> [TASK BRIEF]: The lines below, beginning at the one that contains "The width and height of the screenshot is (1456, 819)." and ending at the last, are to be retyped exactly.

Items listed in a dataset
^^^^^^^^

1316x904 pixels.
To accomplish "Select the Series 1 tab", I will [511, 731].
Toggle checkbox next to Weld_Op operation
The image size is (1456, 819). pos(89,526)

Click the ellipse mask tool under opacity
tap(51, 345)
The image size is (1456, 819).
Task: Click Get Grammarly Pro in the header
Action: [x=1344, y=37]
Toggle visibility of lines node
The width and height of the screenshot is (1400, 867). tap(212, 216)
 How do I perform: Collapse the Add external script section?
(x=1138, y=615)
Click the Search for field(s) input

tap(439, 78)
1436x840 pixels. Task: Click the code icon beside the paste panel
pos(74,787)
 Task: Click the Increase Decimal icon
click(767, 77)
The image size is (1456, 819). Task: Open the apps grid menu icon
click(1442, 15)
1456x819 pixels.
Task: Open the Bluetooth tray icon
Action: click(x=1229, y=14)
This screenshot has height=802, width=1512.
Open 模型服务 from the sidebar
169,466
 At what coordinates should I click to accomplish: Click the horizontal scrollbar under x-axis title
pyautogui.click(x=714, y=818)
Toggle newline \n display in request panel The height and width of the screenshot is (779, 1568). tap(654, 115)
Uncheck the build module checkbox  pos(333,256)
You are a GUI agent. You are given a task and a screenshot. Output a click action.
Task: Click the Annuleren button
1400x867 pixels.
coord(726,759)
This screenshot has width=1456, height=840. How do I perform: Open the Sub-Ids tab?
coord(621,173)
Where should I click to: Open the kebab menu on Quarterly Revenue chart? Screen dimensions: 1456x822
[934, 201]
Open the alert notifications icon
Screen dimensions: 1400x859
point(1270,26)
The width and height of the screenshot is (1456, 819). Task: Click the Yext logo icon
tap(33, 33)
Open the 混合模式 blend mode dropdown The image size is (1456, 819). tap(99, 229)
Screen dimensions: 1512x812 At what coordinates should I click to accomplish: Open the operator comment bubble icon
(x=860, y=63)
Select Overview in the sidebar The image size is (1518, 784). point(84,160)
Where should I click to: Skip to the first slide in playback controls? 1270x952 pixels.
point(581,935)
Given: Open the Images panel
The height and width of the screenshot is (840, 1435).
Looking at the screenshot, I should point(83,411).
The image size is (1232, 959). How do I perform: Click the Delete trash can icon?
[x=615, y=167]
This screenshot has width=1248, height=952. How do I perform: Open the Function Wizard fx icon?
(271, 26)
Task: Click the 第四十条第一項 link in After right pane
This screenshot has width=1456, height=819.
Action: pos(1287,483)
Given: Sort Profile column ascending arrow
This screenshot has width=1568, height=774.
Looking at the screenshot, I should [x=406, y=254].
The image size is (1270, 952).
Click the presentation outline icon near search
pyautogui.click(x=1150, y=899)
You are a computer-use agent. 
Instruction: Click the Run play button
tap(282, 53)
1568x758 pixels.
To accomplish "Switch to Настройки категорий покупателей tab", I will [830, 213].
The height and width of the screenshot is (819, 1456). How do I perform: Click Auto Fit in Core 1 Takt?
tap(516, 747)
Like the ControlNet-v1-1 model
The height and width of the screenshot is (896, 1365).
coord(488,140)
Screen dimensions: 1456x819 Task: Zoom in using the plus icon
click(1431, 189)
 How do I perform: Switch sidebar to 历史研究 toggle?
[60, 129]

^^^^^^^^

> [ANSWER AREA]:
The width and height of the screenshot is (1456, 819). Task: Click the Yext logo icon
tap(33, 33)
Open the 混合模式 blend mode dropdown The image size is (1456, 819). tap(99, 229)
Screen dimensions: 1512x812 At what coordinates should I click to accomplish: Open the operator comment bubble icon
(x=860, y=63)
Select Overview in the sidebar The image size is (1518, 784). point(84,160)
Where should I click to: Skip to the first slide in playback controls? 1270x952 pixels.
point(581,935)
Given: Open the Images panel
The height and width of the screenshot is (840, 1435).
Looking at the screenshot, I should point(83,411).
The image size is (1232, 959). How do I perform: Click the Delete trash can icon?
[x=615, y=167]
This screenshot has width=1248, height=952. How do I perform: Open the Function Wizard fx icon?
(271, 26)
Task: Click the 第四十条第一項 link in After right pane
This screenshot has width=1456, height=819.
Action: pos(1287,483)
Given: Sort Profile column ascending arrow
This screenshot has width=1568, height=774.
Looking at the screenshot, I should [x=406, y=254].
The image size is (1270, 952).
Click the presentation outline icon near search
pyautogui.click(x=1150, y=899)
You are a computer-use agent. 
Instruction: Click the Run play button
tap(282, 53)
1568x758 pixels.
To accomplish "Switch to Настройки категорий покупателей tab", I will [830, 213].
The height and width of the screenshot is (819, 1456). How do I perform: Click Auto Fit in Core 1 Takt?
tap(516, 747)
Like the ControlNet-v1-1 model
The height and width of the screenshot is (896, 1365).
coord(488,140)
Screen dimensions: 1456x819 Task: Zoom in using the plus icon
click(1431, 189)
 How do I perform: Switch sidebar to 历史研究 toggle?
[60, 129]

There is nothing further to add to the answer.